Expression of the SLC11A1 (NRAMP1) 5′-(GT)n repeat: Opposite effect in the presence of −237C→T

Association of various autoimmune and infectious diseases with genetic variation in the solute carrier family 11 member 1 (SLC11A1) gene, formerly known as the natural resistance-associated macrophage protein 1 (NRAMP1) gene, is in accordance with its role in iron metabolism and immune function. In this investigation, in vitro studies were performed to determine whether allelic variants in the promoter region of the gene are affected by iron loading, thereby leading to differential expression of SLC11A1. Constructs containing five different SLC11A1 5′-(GT)n polymorphic alleles identified in the South African population (alleles 2, 3, 5, 8, and 9) and a C to T point mutation at nucleotide position −237, both in the absence and presence of allele 3, were cloned into the pGL2-Basic luciferase-reporter vector and transfected into U937 and THP-1 cells. Addition of exogenous stimuli, including interferon-γ, bacterial lipopolysaccharide, and ferric ammonium citrate, demonstrated significant differences in the ability of these alleles to regulate gene expression.
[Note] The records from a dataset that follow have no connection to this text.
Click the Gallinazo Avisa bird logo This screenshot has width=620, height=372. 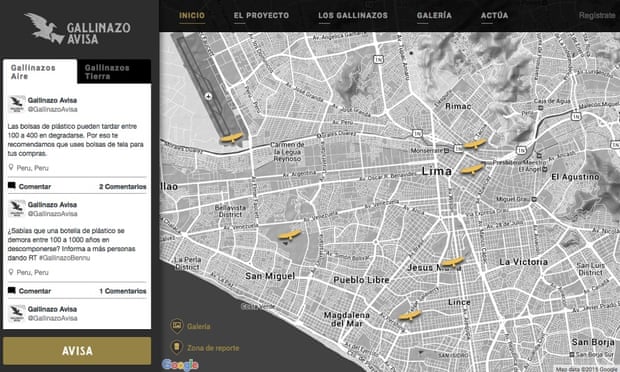click(44, 28)
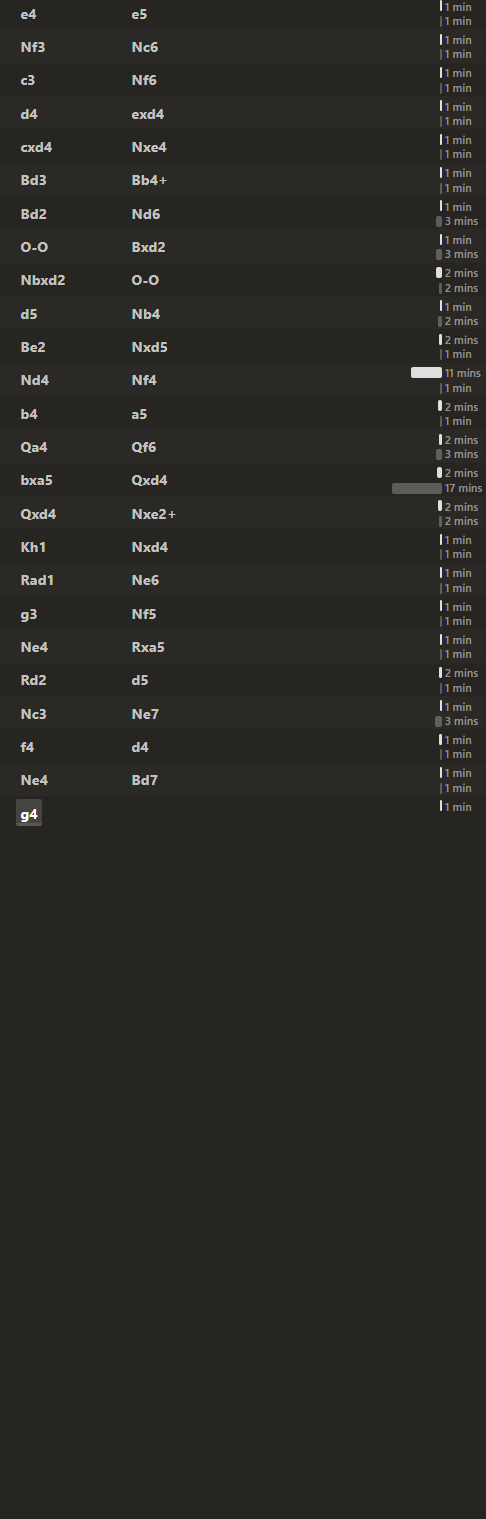The height and width of the screenshot is (1519, 486).
Task: Jump to White's move Qa4
Action: pyautogui.click(x=33, y=447)
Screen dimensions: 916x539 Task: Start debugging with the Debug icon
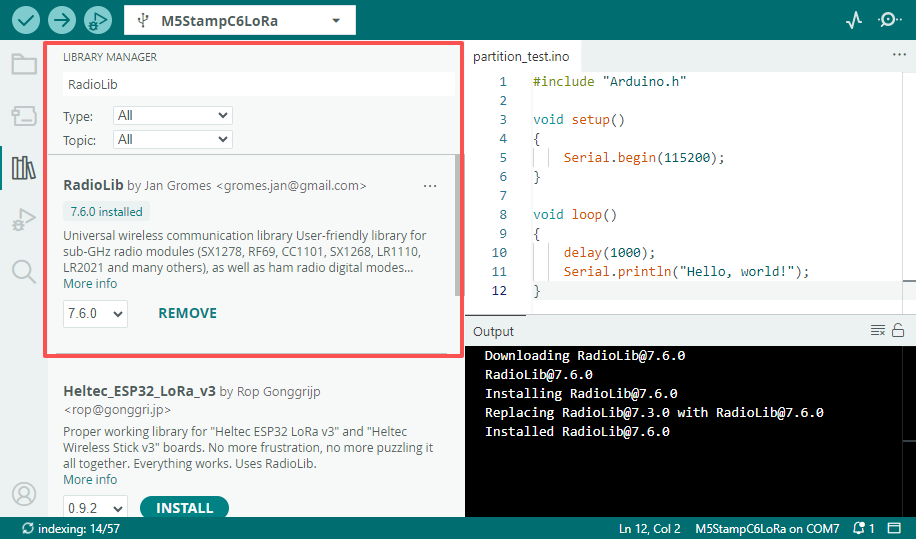click(x=97, y=20)

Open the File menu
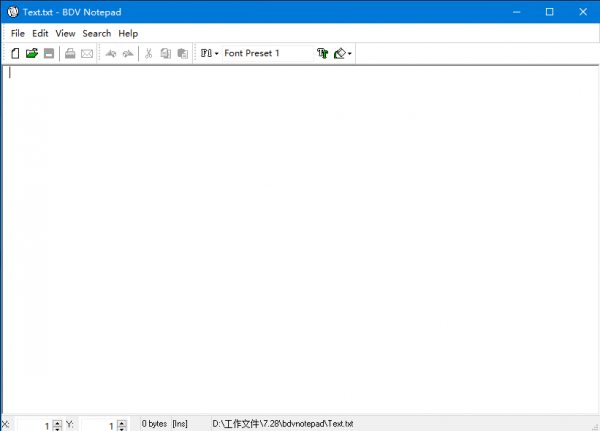[x=18, y=33]
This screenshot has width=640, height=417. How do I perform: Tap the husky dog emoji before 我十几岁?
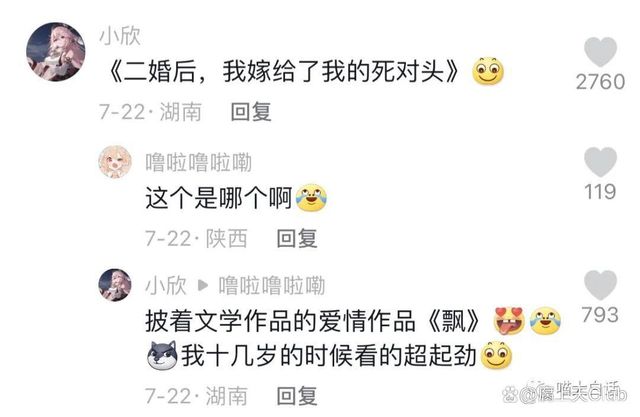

Striking differences were obtained upon iron loading, with allele 3 showing opposite effects in the presence or absence of promoter polymorphism −237C→T. Our findings provide direct evidence that this promoter polymorphism is functional and support the hypothesis that iron dysregulation mediated by allelic effects of SLC11A1 underlies disease susceptibility linked to infectious and autoimmune conditions.